The only possible way to ensure security on the device would be to have total assured control and complete awareness, which is not present. The same problems are generally present for computers too i.e. we trust firmware, O/S, all kinds of third parties and so on that are responsible for supposed security.
Interception of Calls
Typically, encryption of voice communications (and of text messages) that travel through the mobile phone network is relatively weak. There are inexpensive techniques which third parties can use to intercept your written communications, or to listen to your calls, if they are in proximity to the phone and can receive transmissions from it. And of course, mobile phone providers have access to all your voice and text communications. It is currently expensive and/or somewhat technically cumbersome to encrypt phone calls so that even the mobile phone provider can't eavesdrop - however, these tools are expected to become cheaper soon. To deploy the encryption you would first have to install an encryption application on your phone, as well as on the device of the person with whom you plan to communicate. Then you would use this application to send and receive encrypted calls and/or messages. Encryption software is currently only supported on a few models of so-called 'smart' phones.

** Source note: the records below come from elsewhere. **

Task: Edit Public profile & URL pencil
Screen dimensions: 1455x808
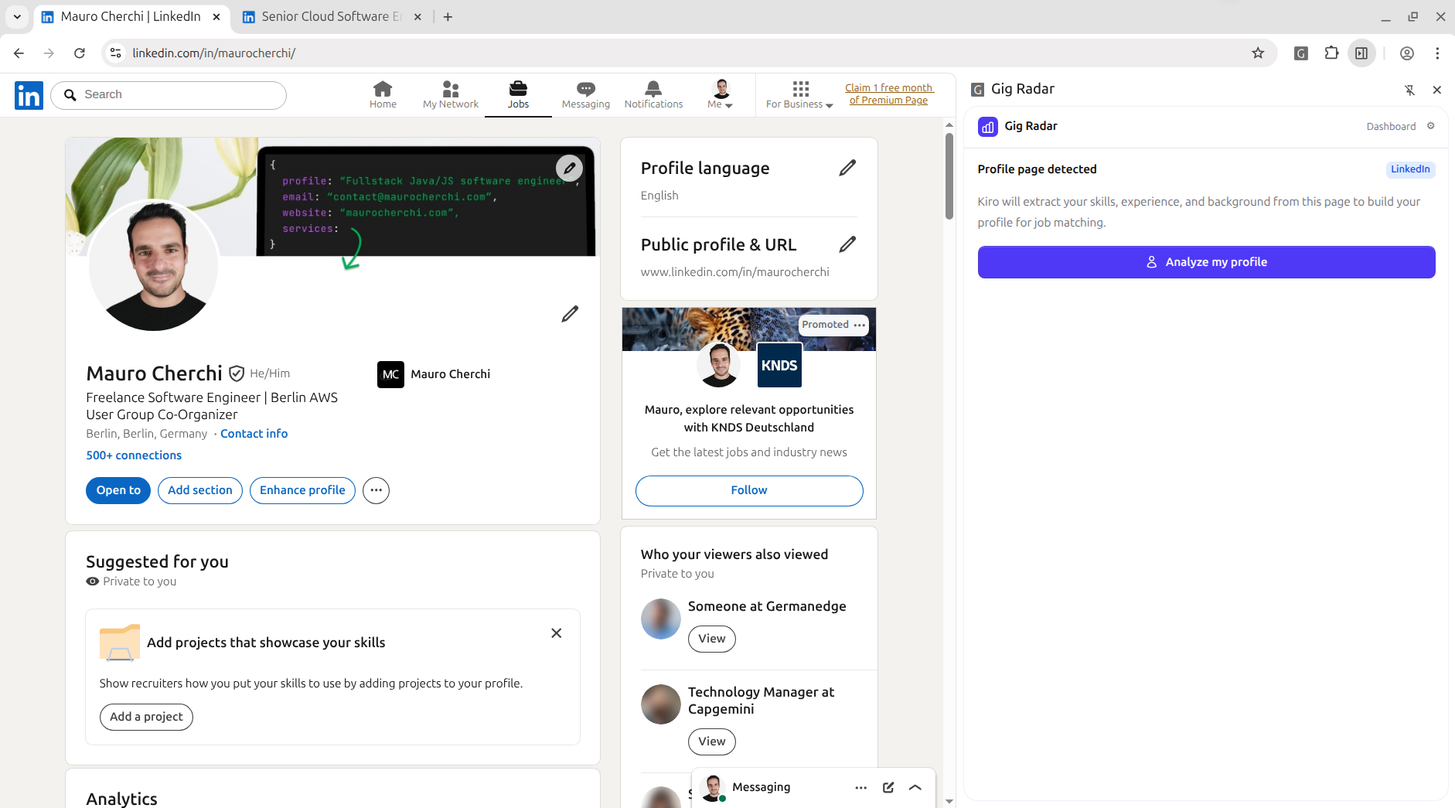Action: click(847, 244)
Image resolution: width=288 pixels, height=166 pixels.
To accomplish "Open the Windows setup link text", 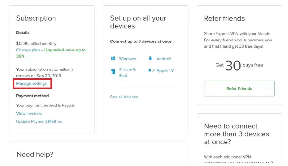I will [x=127, y=59].
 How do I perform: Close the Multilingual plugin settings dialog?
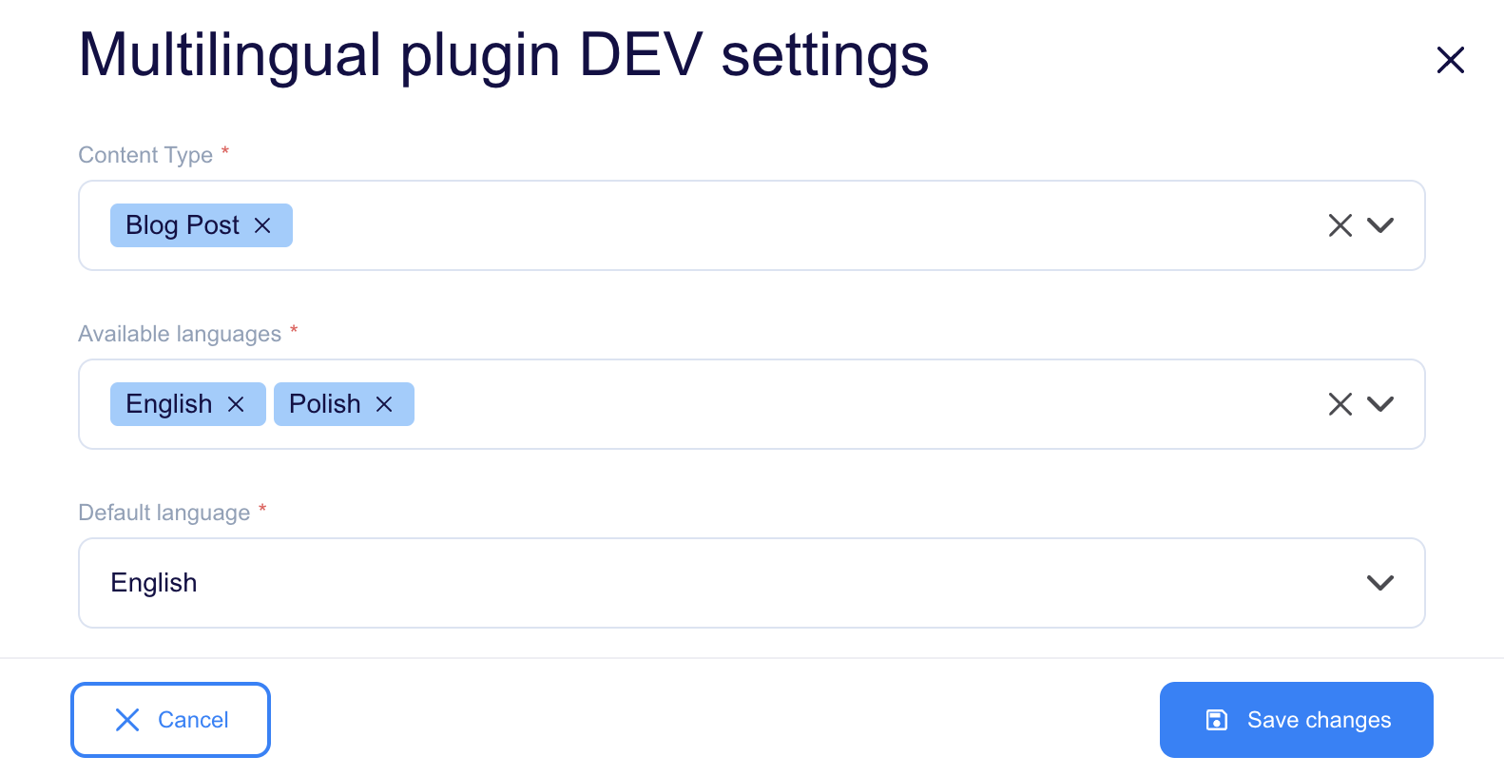coord(1451,60)
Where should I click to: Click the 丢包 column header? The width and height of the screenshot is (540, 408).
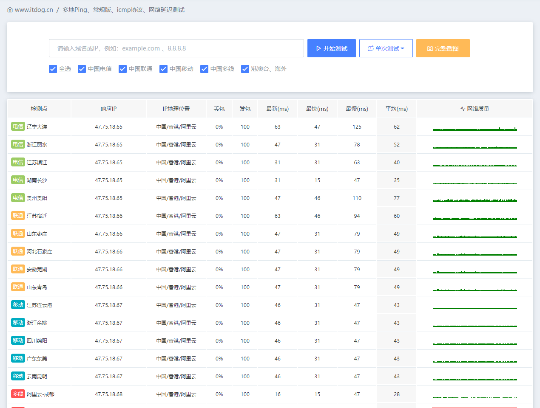point(219,109)
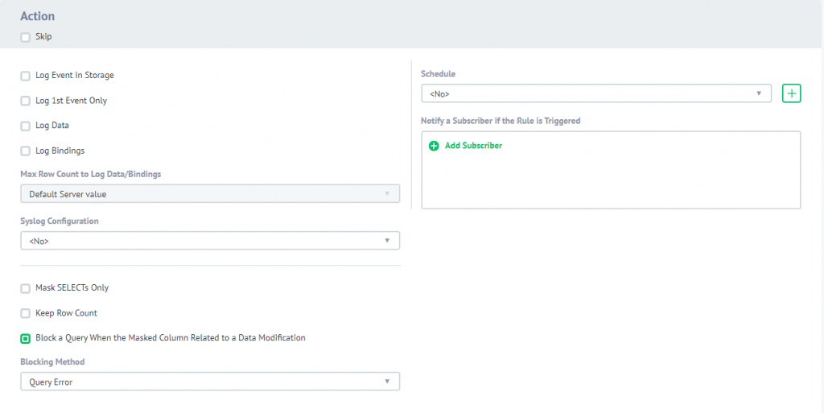Image resolution: width=824 pixels, height=413 pixels.
Task: Click the arrow on the Blocking Method dropdown
Action: [387, 382]
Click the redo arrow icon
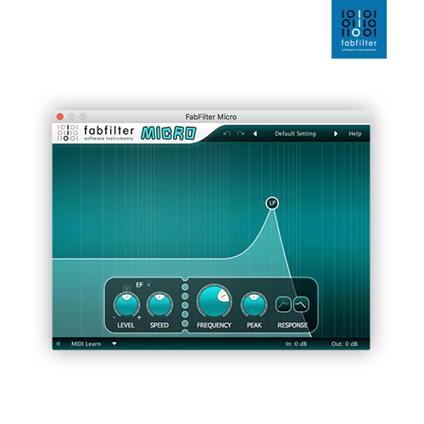 click(241, 133)
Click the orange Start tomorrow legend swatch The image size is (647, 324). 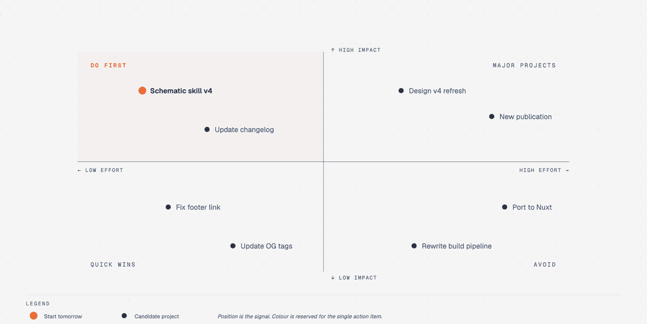[34, 316]
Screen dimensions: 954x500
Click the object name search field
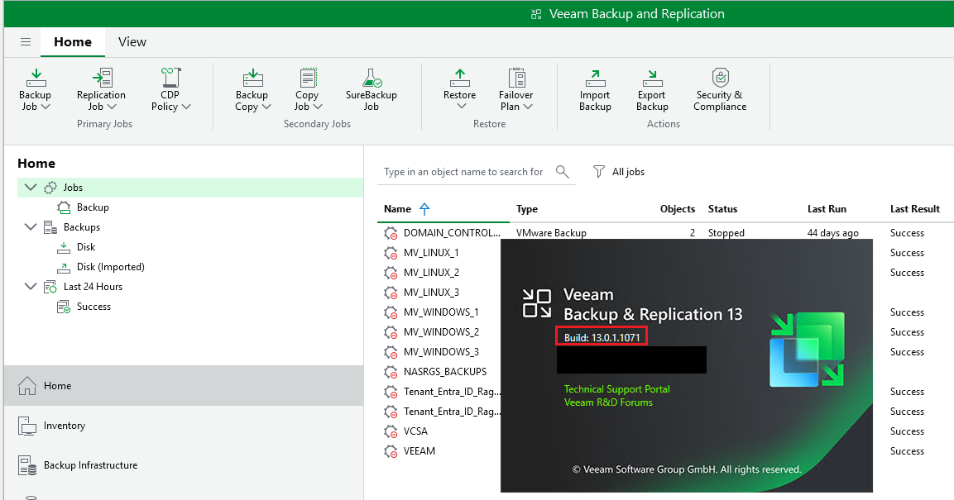click(x=463, y=171)
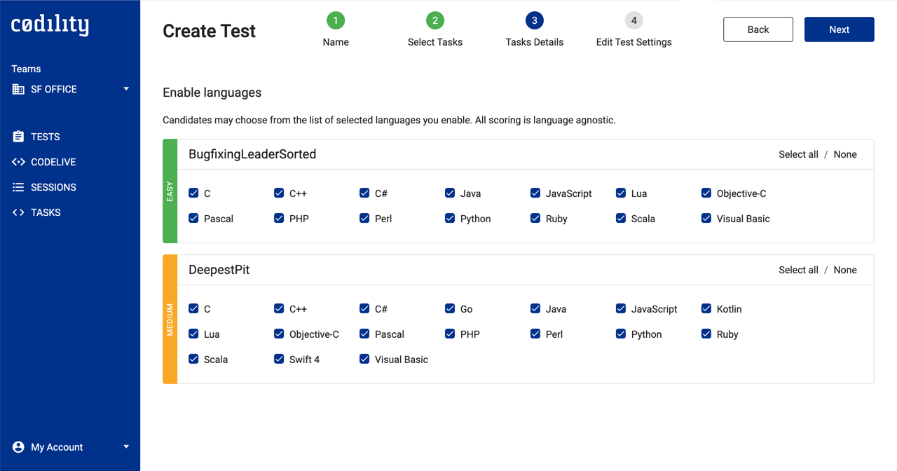The image size is (897, 471).
Task: Open Tests via the clipboard icon
Action: [18, 137]
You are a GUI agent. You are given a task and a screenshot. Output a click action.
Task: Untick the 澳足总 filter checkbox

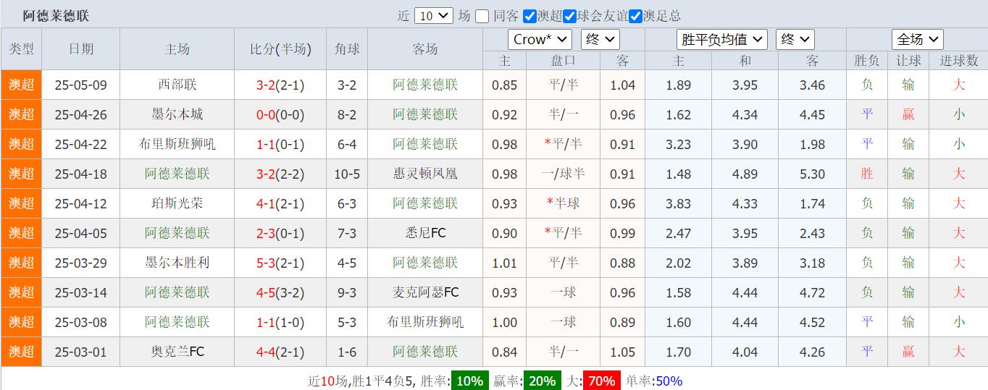(635, 16)
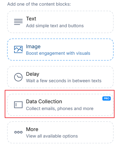The width and height of the screenshot is (116, 147).
Task: Click the "Delay" title label
Action: pos(33,74)
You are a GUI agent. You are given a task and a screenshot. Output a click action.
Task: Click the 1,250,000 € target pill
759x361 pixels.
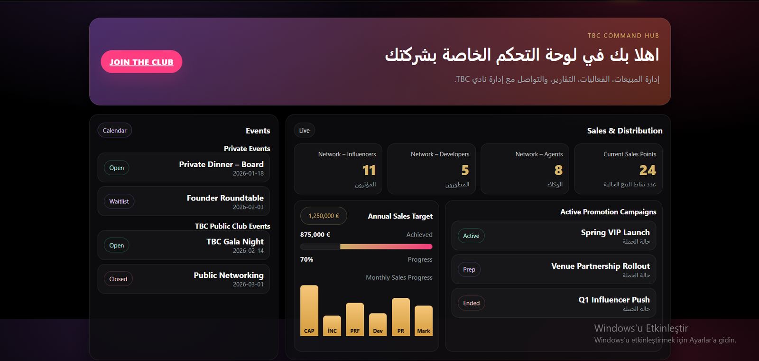324,216
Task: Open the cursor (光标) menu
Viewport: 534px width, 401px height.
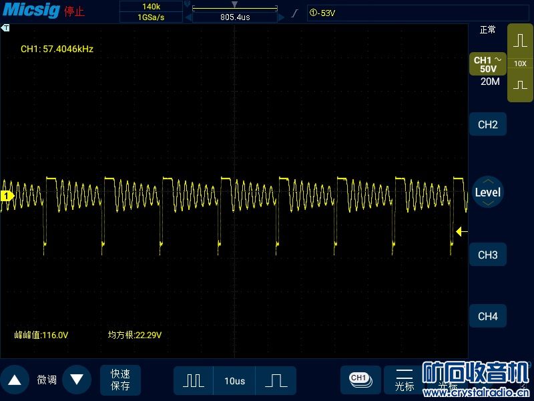Action: coord(405,380)
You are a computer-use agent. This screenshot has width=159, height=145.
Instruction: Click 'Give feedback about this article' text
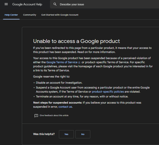(x=54, y=116)
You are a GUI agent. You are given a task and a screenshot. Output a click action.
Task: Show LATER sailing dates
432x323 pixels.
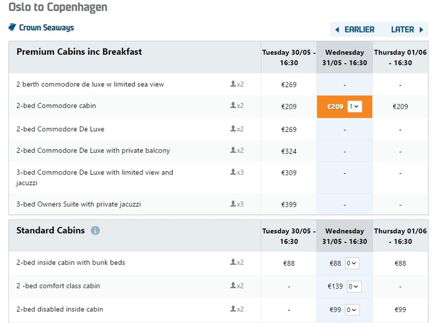point(402,30)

Conversations between Skype and mobile phones are not encrypted either, since at some point, the signal will move to the mobile network, where encryption is NOT in place.
Text-based Communications: SMS Text Messages
You should not rely on text message services to transmit sensitive information securely. The messages exchanged are in plain text which makes them inappropriate for confidential transactions (we'll come to encrypted apps below).
Sent SMS messages can be intercepted by the service operator or by third parties with inexpensive equipment. Those messages will carry the phone numbers of the sender and recipient as well as the content of the message. What's more, SMS messages can easily be altered or forged by third parties.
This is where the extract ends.